No Brasil, o enfrentamento da demência avança devagar — e ainda esbarra em desafios como o subdiagnóstico. Segundo uma estimativa do Relatório Nacional sobre a Demência, divulgado pelo Ministério da Saúde em setembro de 2024, em parceria com a Universidade Federal de São Paulo (Unifesp), mais de 70% dos idosos brasileiros com demência não recebem diagnóstico formal. “Há uma necessidade de melhorar a educação em saúde da população para reconhecer sinais precoces e combater estigmas associados ao envelhecimento e às doenças cognitivas, ou seja, não considerar que tudo é pela idade”, destaca Dangoni. 

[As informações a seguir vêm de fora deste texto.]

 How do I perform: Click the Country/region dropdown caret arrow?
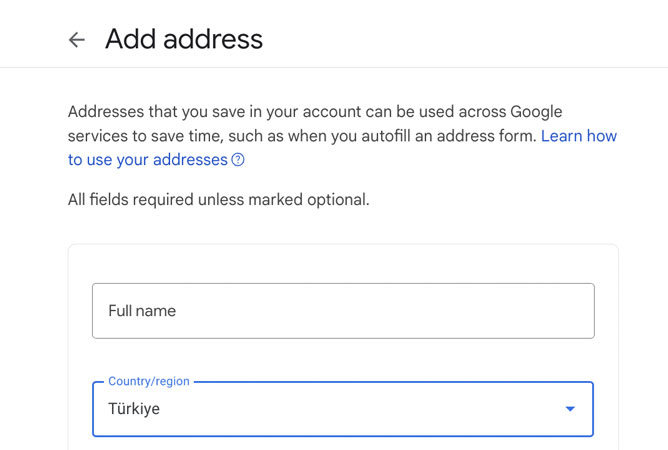(570, 409)
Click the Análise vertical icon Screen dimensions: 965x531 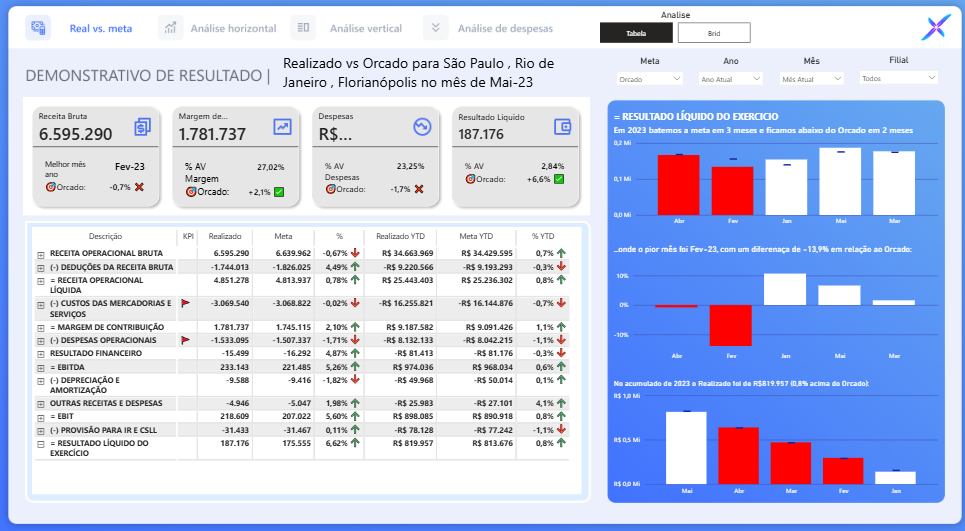click(x=303, y=28)
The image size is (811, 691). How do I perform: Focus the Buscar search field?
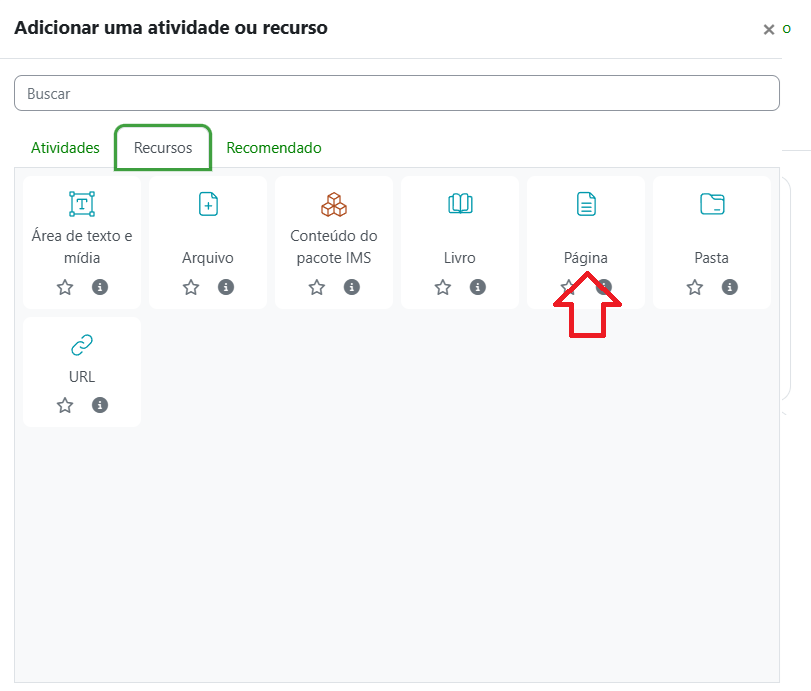click(x=397, y=93)
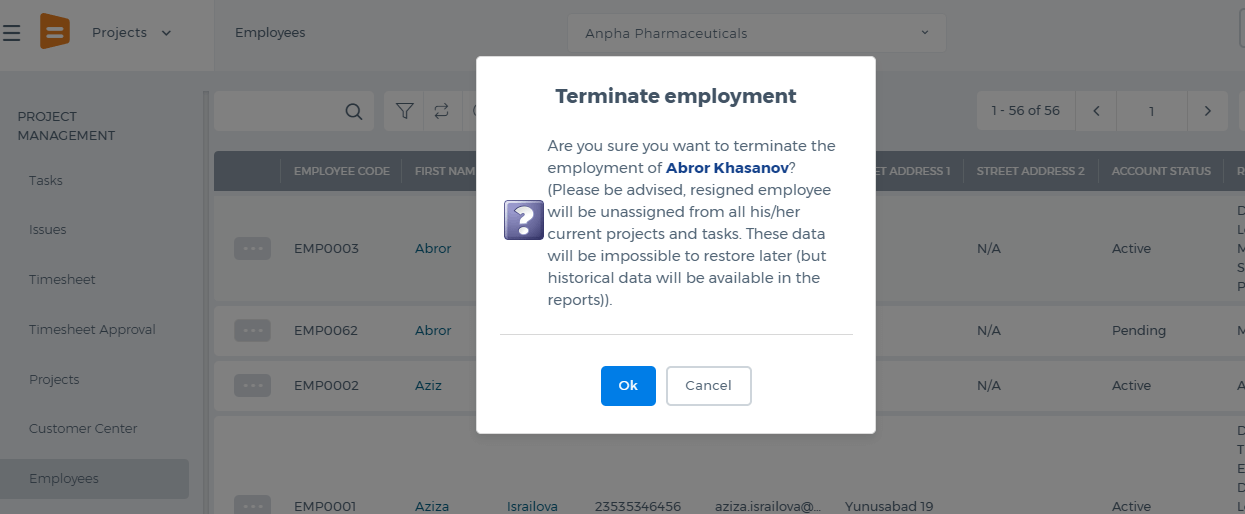Viewport: 1245px width, 514px height.
Task: Open the filter funnel icon
Action: (405, 111)
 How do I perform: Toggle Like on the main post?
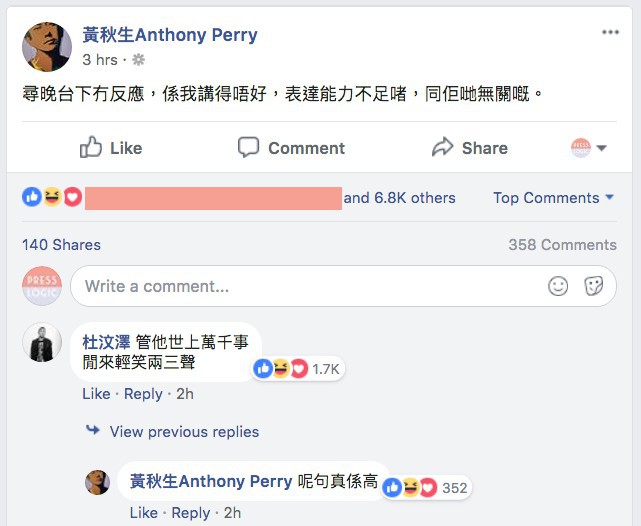[x=111, y=148]
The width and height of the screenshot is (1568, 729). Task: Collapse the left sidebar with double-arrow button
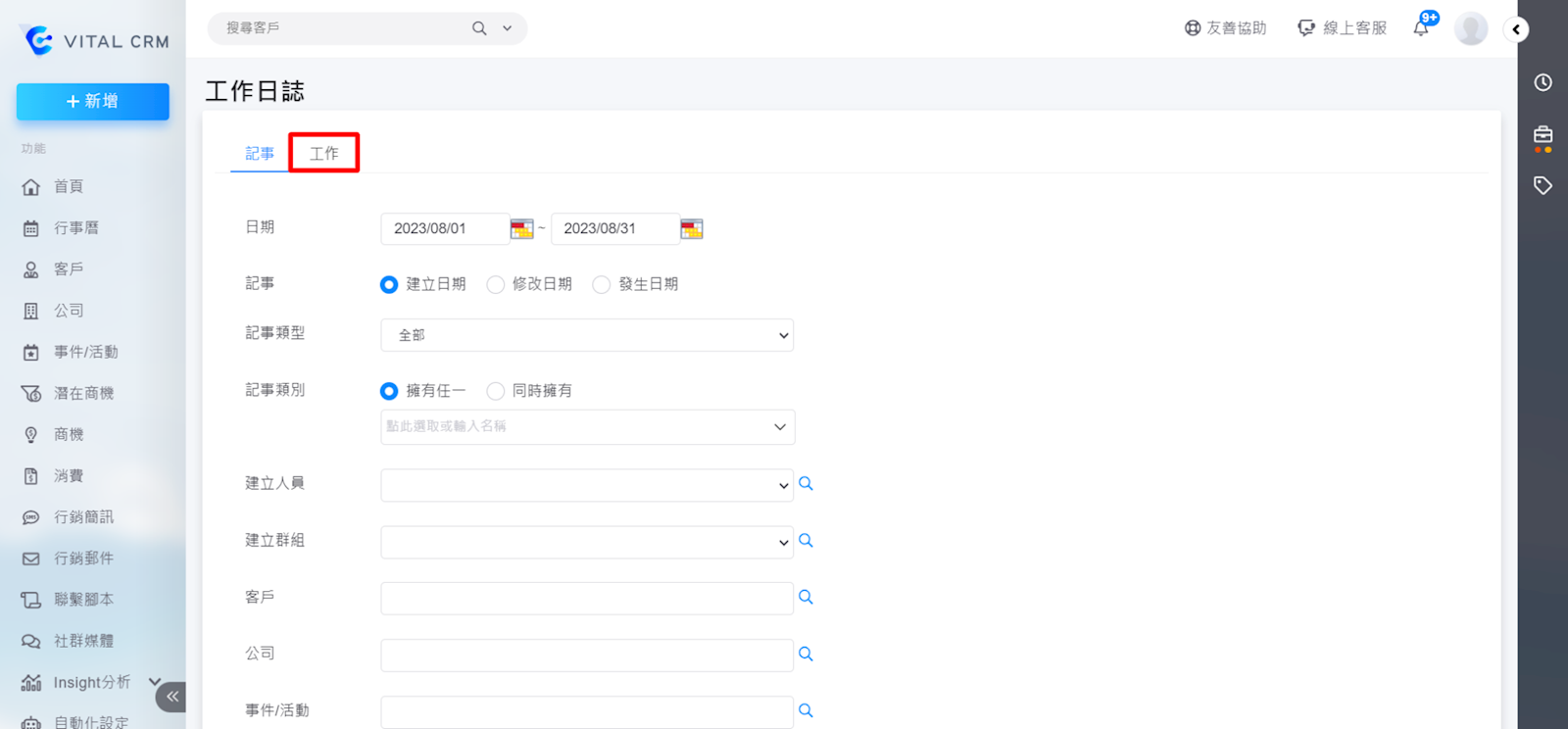pyautogui.click(x=172, y=697)
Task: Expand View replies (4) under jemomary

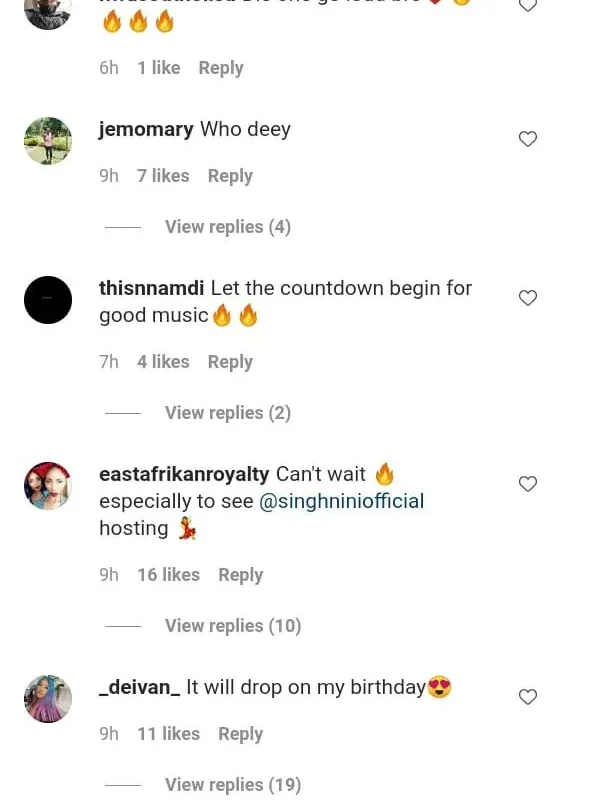Action: pos(227,227)
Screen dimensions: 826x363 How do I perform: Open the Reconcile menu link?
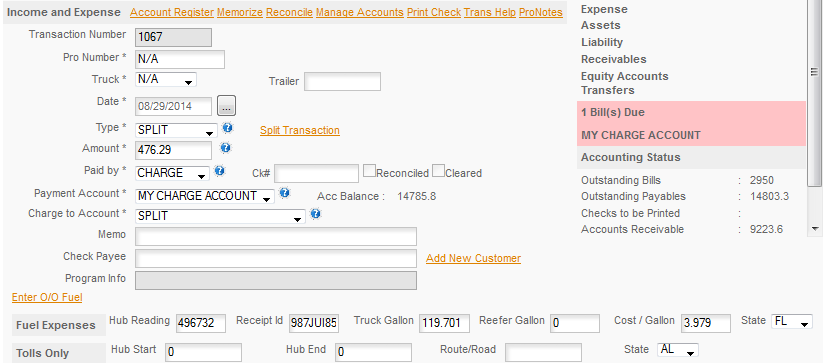(289, 12)
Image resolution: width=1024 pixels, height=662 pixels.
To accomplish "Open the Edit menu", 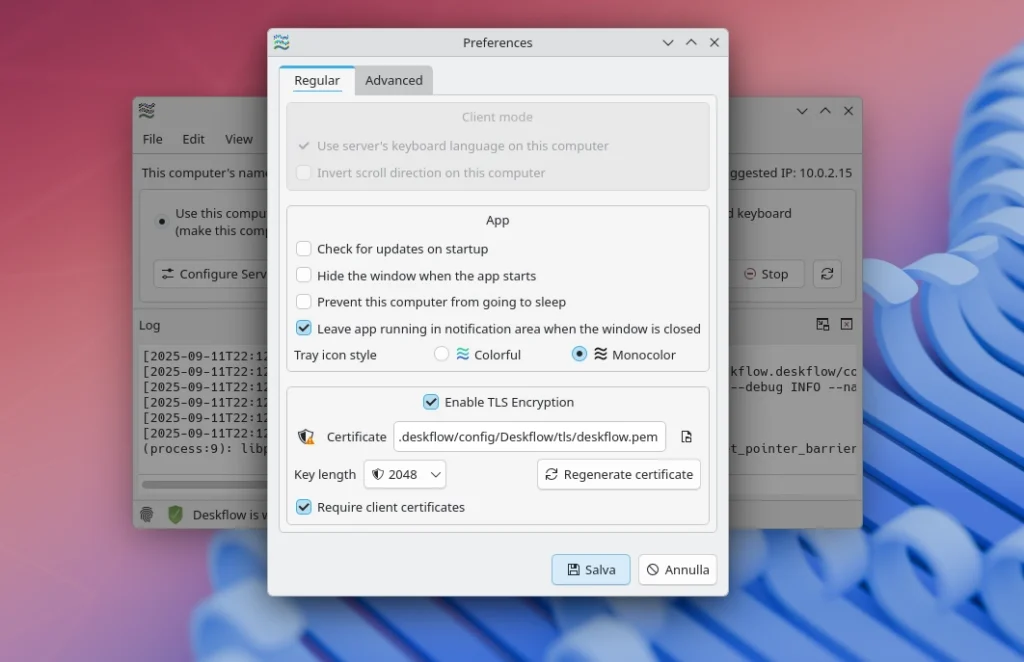I will (x=193, y=139).
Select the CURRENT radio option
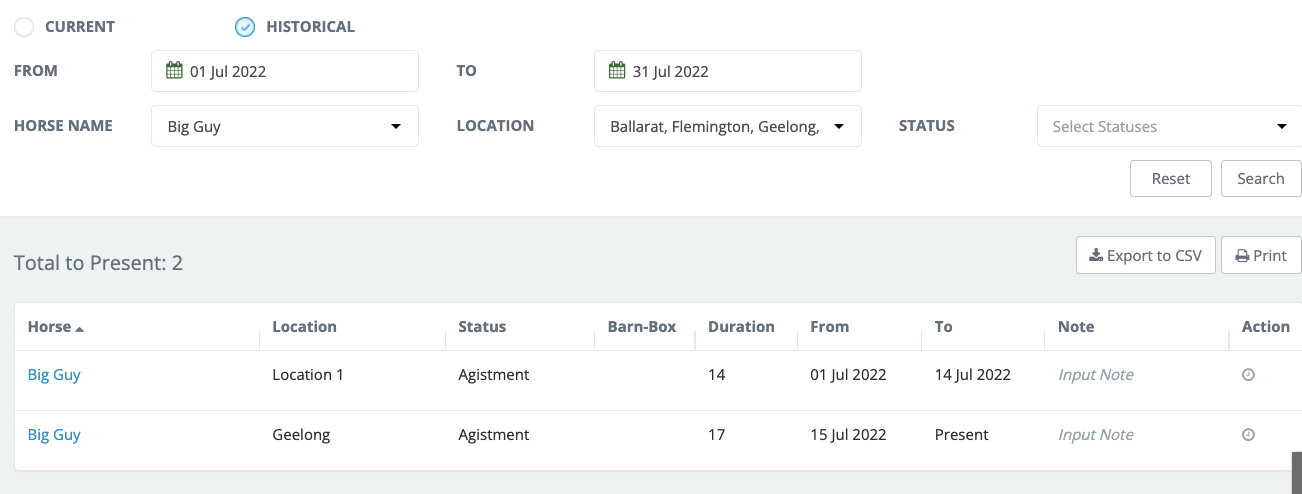 (24, 27)
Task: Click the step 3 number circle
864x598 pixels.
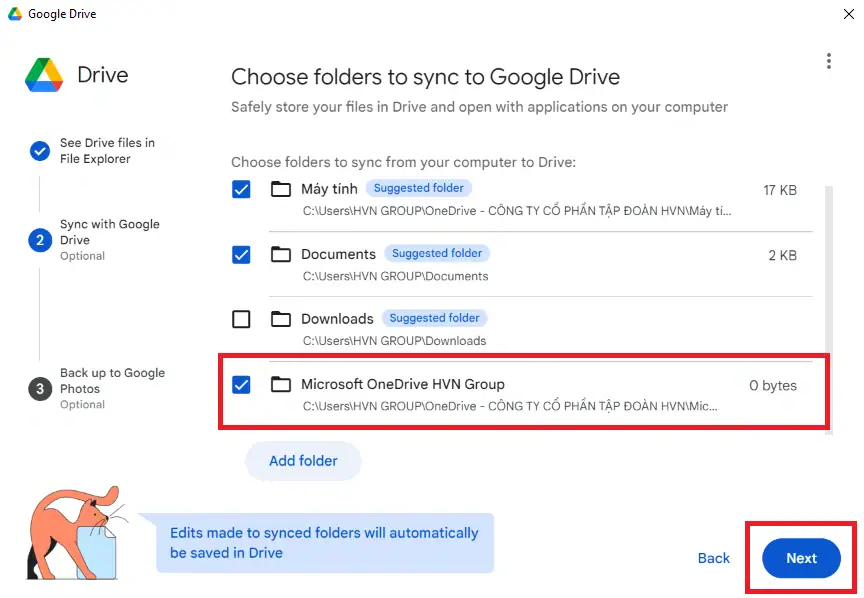Action: pos(40,389)
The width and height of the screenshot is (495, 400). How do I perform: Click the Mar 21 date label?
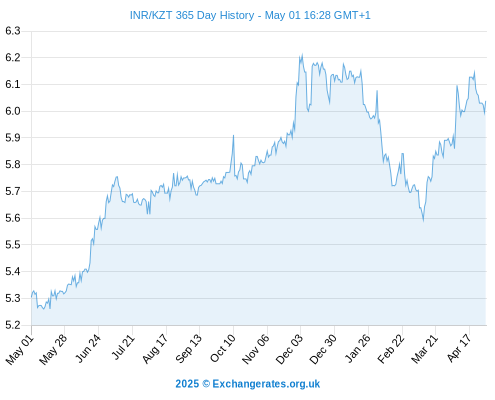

Criada em 2024, a Política Nacional de Cuidado Integral às Pessoas com Doença de Alzheimer e Outras Demências (Lei nº 14.878/24) estabeleceu diretrizes para diagnóstico, tratamento e apoio a cuidadores. Embora o foco da política siga concentrado na assistência em saúde, o artigo 7º prevê o apoio do SUS à pesquisa e ao desenvolvimento de tratamentos em colaboração com instituições nacionais e internacionais — o que pode abrir caminho para iniciativas voltadas aos determinantes sociais, caso esse escopo venha a ser incorporado por meio de projetos de inovação, financiamento e compartilhamento de dados. 

“A população brasileira está envelhecendo em uma velocidade brutal. Nenhuma outra população no mundo envelheceu como a gente”, destaca Zimmer. “Estamos em um momento importante de entender que precisamos focar em reduzir o número de pessoas que vivem em vulnerabilidade social.”